Dataset entries:
........
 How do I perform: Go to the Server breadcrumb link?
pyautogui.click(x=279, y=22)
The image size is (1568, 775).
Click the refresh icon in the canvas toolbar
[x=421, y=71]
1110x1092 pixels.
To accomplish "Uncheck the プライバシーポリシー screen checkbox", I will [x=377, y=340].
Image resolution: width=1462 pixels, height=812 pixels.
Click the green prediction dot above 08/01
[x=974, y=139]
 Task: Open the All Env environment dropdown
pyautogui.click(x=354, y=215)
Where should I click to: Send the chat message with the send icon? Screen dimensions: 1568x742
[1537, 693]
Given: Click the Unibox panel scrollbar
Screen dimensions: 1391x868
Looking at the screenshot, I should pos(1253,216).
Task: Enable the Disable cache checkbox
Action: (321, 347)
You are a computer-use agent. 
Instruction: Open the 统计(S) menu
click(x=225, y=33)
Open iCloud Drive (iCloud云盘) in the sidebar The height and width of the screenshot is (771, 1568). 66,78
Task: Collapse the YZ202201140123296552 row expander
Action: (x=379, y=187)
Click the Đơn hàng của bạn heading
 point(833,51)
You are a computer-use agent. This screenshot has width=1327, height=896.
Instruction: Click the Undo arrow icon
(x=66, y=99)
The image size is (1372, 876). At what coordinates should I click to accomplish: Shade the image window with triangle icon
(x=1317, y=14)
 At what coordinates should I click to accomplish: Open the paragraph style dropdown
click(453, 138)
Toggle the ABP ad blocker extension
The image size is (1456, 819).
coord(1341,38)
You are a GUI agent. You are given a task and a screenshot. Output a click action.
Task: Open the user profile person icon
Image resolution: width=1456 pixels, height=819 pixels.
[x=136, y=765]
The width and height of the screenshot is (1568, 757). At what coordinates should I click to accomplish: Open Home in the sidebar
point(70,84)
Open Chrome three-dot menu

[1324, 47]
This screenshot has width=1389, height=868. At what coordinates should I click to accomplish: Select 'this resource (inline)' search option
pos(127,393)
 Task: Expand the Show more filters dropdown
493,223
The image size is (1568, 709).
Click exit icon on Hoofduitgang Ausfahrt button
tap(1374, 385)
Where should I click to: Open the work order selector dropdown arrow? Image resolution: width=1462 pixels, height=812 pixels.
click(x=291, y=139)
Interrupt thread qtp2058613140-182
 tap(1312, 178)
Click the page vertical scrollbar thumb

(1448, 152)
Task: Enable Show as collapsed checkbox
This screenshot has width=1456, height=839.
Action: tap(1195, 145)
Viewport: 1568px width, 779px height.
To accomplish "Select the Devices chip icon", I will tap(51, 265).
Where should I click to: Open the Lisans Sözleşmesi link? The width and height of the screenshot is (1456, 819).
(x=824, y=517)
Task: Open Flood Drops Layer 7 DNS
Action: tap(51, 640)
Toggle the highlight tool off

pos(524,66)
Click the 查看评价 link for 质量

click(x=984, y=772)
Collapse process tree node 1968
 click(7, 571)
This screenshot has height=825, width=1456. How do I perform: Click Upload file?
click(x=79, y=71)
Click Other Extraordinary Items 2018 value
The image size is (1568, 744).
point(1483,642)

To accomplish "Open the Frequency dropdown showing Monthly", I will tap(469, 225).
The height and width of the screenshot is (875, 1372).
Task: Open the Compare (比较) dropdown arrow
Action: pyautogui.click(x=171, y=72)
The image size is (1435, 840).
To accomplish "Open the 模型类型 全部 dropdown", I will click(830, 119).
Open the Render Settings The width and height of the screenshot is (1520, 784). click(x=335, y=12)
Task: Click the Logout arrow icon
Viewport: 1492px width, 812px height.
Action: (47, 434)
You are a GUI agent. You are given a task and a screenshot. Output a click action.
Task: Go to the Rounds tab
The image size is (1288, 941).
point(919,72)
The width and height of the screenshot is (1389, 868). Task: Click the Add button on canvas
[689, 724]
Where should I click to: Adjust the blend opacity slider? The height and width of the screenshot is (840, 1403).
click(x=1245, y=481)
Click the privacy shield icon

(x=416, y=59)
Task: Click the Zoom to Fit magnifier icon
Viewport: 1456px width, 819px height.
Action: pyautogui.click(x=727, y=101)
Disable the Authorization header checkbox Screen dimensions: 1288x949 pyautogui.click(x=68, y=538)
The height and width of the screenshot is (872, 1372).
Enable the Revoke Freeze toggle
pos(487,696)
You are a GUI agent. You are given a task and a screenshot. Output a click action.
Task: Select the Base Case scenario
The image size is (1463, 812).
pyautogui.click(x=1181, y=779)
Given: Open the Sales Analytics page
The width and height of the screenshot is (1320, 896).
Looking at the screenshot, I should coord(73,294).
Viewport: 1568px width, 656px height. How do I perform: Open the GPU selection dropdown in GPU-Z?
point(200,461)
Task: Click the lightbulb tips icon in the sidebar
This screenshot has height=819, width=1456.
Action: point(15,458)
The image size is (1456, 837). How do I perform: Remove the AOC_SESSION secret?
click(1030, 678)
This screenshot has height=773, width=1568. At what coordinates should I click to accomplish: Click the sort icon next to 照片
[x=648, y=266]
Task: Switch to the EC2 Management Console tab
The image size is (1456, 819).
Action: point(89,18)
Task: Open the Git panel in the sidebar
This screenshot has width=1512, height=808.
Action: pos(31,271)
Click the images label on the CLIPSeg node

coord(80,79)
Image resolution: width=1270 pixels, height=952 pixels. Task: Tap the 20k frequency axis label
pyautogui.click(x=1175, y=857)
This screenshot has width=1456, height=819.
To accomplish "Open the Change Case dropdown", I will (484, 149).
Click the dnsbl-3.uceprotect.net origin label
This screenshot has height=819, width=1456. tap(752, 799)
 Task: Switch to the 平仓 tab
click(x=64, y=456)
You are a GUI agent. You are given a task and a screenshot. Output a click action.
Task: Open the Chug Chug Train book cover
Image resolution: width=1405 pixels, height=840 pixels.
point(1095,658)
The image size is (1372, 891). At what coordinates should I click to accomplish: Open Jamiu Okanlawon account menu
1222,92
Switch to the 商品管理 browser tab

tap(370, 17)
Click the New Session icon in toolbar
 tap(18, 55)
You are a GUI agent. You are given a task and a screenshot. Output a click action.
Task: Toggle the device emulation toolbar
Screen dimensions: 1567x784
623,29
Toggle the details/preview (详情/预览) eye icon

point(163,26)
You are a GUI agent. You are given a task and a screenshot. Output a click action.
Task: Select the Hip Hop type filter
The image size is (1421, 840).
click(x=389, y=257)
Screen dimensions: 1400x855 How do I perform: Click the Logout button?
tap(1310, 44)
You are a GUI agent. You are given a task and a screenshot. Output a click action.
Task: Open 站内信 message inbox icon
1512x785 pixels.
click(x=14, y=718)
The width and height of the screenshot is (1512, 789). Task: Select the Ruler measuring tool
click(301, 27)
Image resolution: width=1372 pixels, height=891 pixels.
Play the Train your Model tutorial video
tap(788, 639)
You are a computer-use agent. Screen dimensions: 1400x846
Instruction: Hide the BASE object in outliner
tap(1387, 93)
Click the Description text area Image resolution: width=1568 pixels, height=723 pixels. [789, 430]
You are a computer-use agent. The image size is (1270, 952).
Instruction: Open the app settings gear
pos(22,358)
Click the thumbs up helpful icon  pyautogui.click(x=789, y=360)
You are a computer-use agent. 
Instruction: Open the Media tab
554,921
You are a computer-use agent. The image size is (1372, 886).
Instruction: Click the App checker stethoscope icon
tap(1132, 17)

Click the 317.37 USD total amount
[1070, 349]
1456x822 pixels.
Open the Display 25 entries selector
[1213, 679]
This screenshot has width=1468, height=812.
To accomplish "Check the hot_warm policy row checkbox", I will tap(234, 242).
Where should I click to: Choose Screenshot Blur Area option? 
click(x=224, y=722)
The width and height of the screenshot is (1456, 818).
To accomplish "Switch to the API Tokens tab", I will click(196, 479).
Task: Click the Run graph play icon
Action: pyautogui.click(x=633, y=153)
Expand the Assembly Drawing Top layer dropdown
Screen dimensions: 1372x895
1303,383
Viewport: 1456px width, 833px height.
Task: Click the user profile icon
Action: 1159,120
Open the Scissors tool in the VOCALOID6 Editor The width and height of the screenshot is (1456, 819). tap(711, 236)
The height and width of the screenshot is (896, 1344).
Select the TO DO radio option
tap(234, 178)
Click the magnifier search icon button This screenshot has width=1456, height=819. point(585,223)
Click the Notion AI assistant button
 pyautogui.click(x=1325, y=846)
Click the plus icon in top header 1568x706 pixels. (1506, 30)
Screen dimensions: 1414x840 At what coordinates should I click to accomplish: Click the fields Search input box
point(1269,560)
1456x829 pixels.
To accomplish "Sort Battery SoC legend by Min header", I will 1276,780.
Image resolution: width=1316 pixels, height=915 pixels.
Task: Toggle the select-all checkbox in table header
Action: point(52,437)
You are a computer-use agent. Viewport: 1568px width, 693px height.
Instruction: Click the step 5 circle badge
........
* **Problem requirements**: Your reply must consist solely of the number of lines in the data that contain the word "panel".

* **Task output**: 2